Health checks verify database connectivity and WebSocket functionality. Deploy monitoring dashboards that alert operations teams to issues before users notice them. Track trends over time to identify capacity needs before they become urgent.
Conclusion
Building a stocks price notifier with React, Apollo Client, and Hasura demonstrates how modern web technologies combine to create responsive, real-time applications. React's component model structures the UI, Apollo Client manages GraphQL communication with intelligent caching, and Hasura provides a scalable backend without custom server code. The architecture scales naturally: PostgreSQL handles data storage, Hasura manages the GraphQL API and subscriptions, and React delivers a fluid user experience.

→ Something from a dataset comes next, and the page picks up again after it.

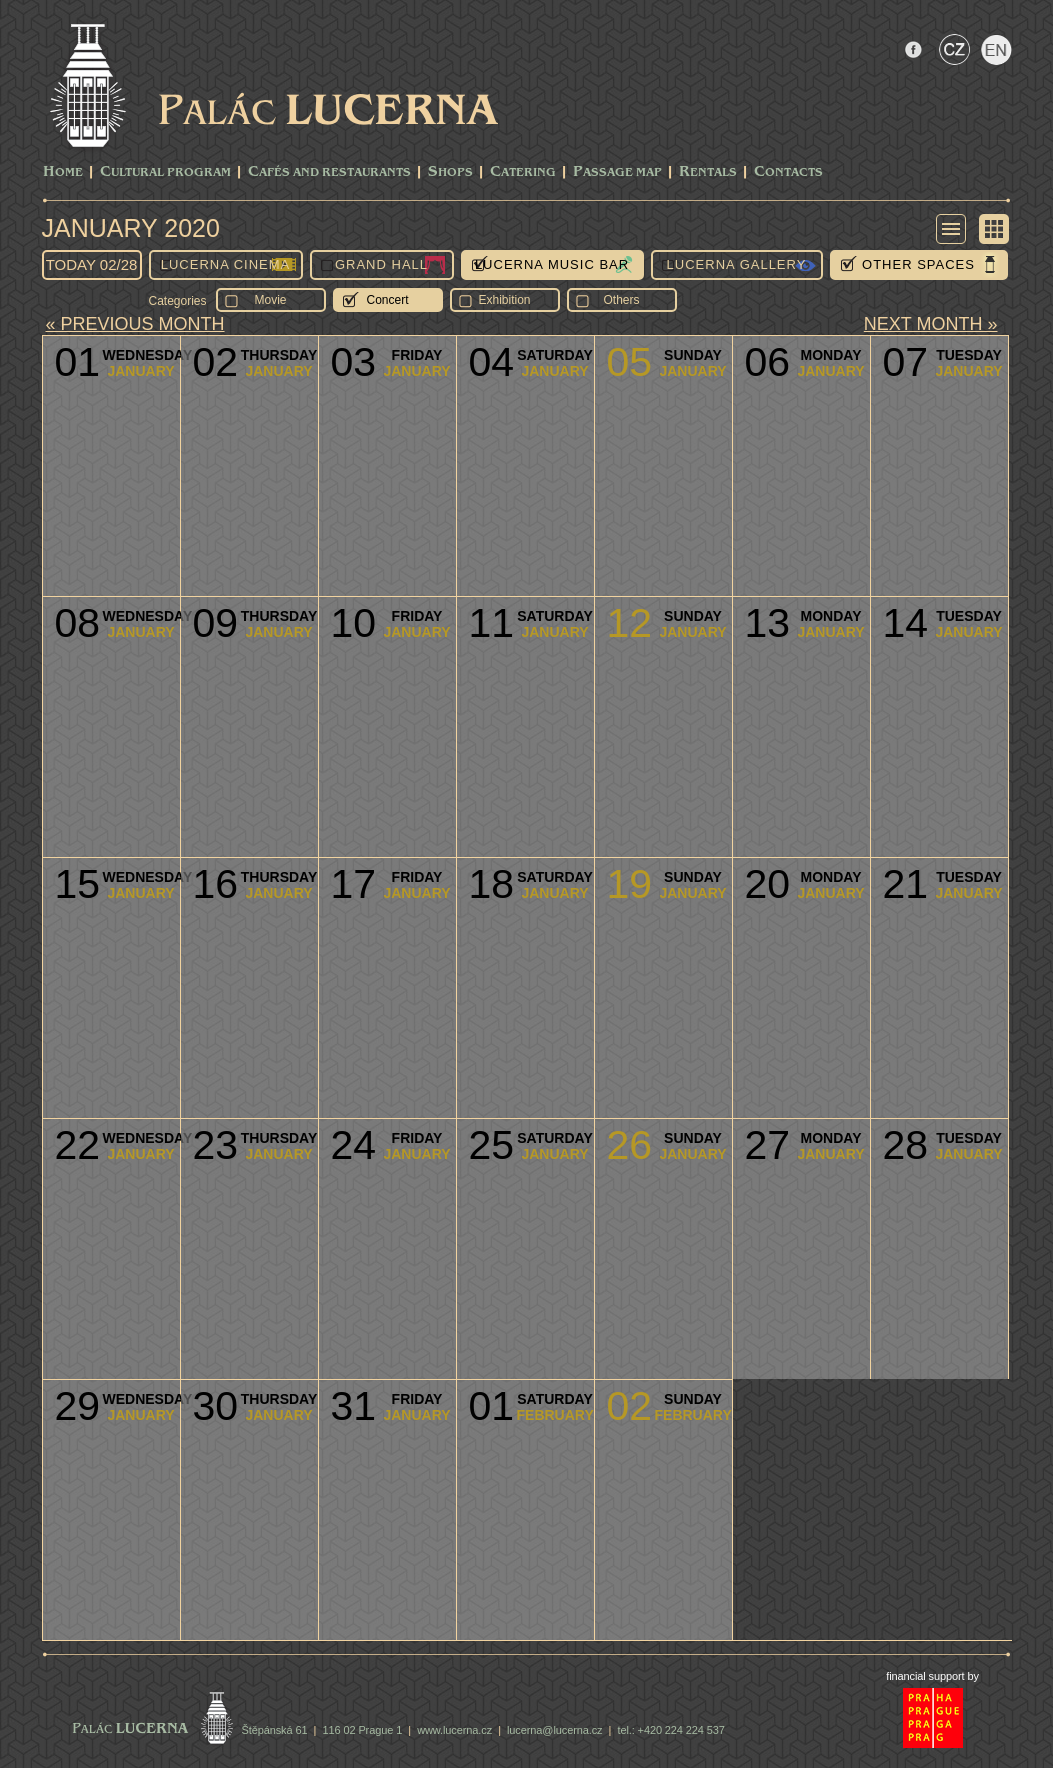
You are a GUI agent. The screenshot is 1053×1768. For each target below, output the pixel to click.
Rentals (708, 172)
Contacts (788, 172)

JSONB columns provide schema flexibility for evolving data requirements, while GraphQL subscriptions deliver real-time updates with minimal overhead. This stack works well for similar applications--cryptocurrency trackers, commodity monitors, or any domain requiring real-time data updates. The patterns established here transfer directly to those use cases.
Next Steps
Consider extending the application with charting libraries like Recharts or Victory for price visualization, machine learning predictions based on historical patterns, or integration with additional data providers. Explore implementing portfolio tracking features or market comparison tools. The foundation of React, Apollo, and Hasura supports these enhancements while maintaining clean architecture that's easy to extend.

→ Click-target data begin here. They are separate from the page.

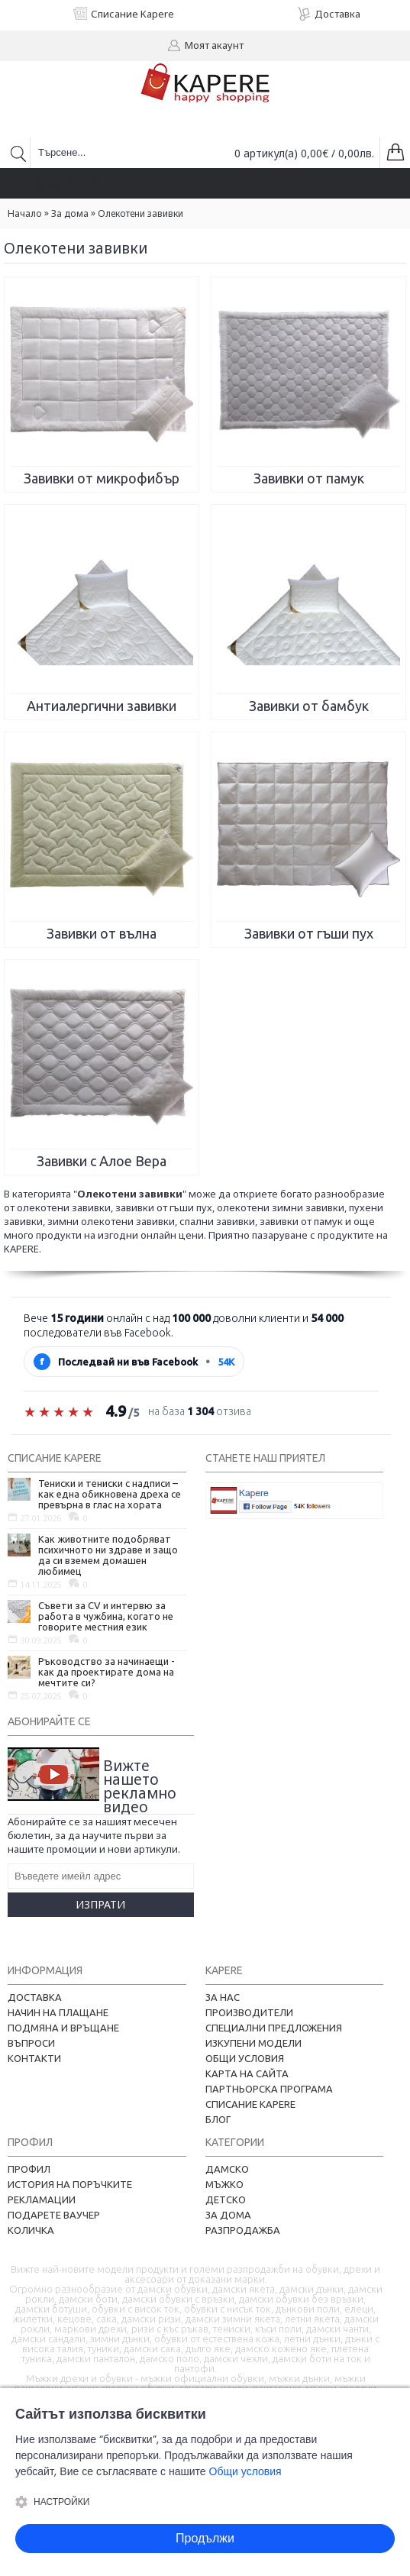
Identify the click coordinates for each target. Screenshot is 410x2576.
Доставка (35, 1997)
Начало (25, 213)
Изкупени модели (253, 2043)
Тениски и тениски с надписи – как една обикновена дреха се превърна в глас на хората (109, 1494)
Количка (31, 2230)
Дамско (227, 2169)
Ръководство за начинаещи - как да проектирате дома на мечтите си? (106, 1672)
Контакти (34, 2058)
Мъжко (224, 2184)
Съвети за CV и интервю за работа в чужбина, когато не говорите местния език (105, 1616)
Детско (225, 2199)
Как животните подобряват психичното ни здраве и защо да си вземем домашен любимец (108, 1555)
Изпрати (100, 1904)
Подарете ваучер (54, 2214)
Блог (218, 2119)
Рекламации (42, 2199)
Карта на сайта (247, 2073)
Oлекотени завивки (140, 213)
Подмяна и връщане (63, 2027)
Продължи (205, 2538)
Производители (249, 2012)
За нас (222, 1997)
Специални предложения (273, 2027)
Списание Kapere (250, 2104)
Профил (29, 2169)
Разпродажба (242, 2230)
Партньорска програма (269, 2088)
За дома (70, 213)
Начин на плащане (58, 2012)
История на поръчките (70, 2184)
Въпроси (31, 2043)
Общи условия (244, 2058)
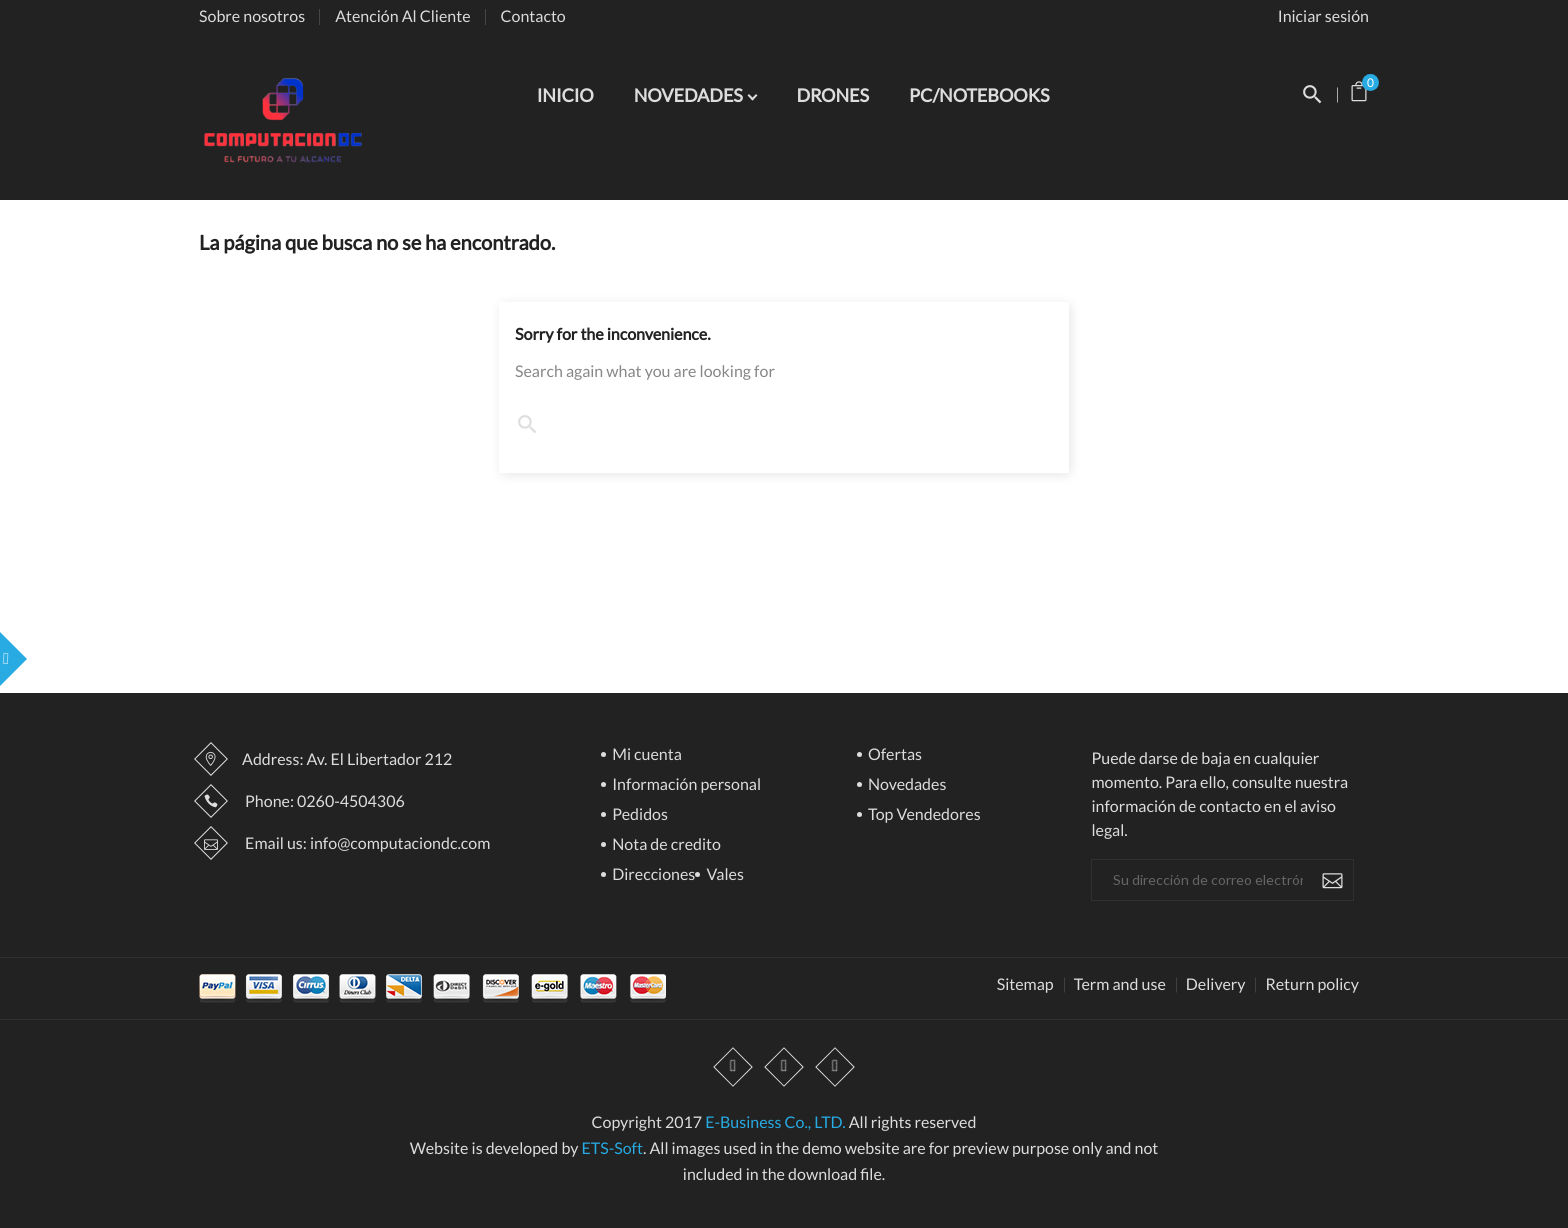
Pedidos (638, 815)
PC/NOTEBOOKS (979, 95)
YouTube (784, 1068)
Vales (723, 875)
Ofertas (893, 755)
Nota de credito (665, 845)
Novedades (906, 785)
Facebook (733, 1068)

For organizations looking to build similar real-time monitoring applications, our web development services can help architect and implement custom solutions tailored to your specific requirements. Additionally, our AI automation services team can assist with predictive analytics and intelligent notification systems for advanced use cases.

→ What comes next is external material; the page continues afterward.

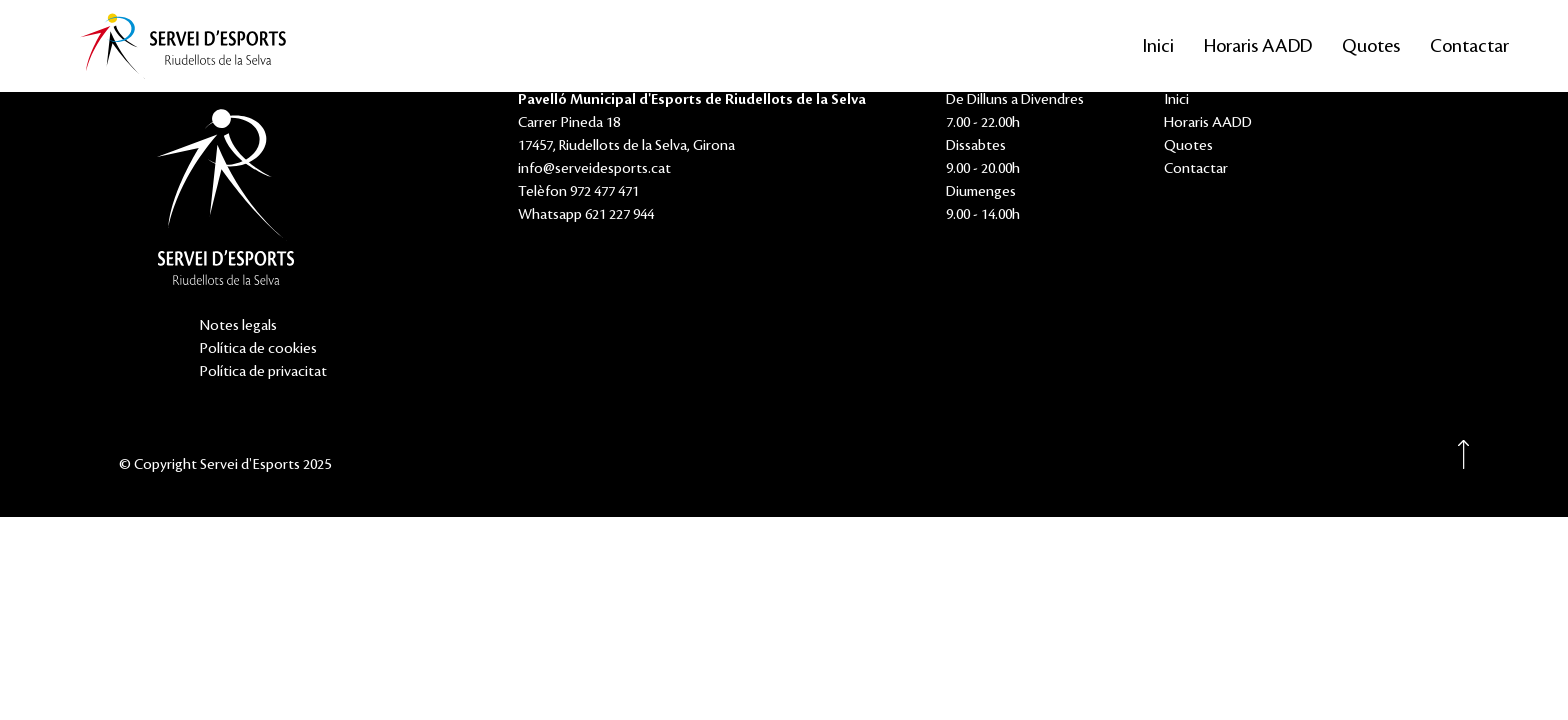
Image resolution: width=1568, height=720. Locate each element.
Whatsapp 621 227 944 (586, 215)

Frequently Asked Questions
What makes GraphQL subscriptions better than polling for stock prices?
GraphQL subscriptions establish a persistent WebSocket connection, pushing updates immediately when data changes. Polling requires repeated HTTP requests at intervals, wasting bandwidth and introducing latency. Subscriptions deliver sub-second updates with minimal server load.
How does Hasura handle authentication for subscriptions?
Hasura validates JWT tokens during the WebSocket handshake, extracting user context from session variables. These variables power row-level security rules, ensuring users only access their own alerts while viewing public stock information.
Can I use this architecture for cryptocurrency tracking?
Absolutely. The same patterns apply--swap stock data sources for cryptocurrency APIs, adjust the schema for crypto-specific metrics, and the real-time subscription architecture handles high-frequency updates efficiently.
What happens if the WebSocket connection drops?
Apollo Client automatically attempts reconnection with exponential backoff. For critical applications, implement connection state monitoring and display reconnection status to users. The cache maintains data during brief disconnections.
How do I scale this for enterprise use?
Hasura supports horizontal scaling through read replicas for queries and subscriptions. Consider read-replica routing for read-heavy workloads, database connection pooling, and CDN caching for static metadata. Kubernetes orchestration handles pod scaling based on load.
What JSONB operators does Hasura support?
Hasura exposes PostgreSQL JSONB operators including _contains for object matching, _append and _prepend for concatenation, _delete_key for removing keys, _delete_elem for array elements, and _delete_at_path for nested deletion. These enable sophisticated filtering without complex joins.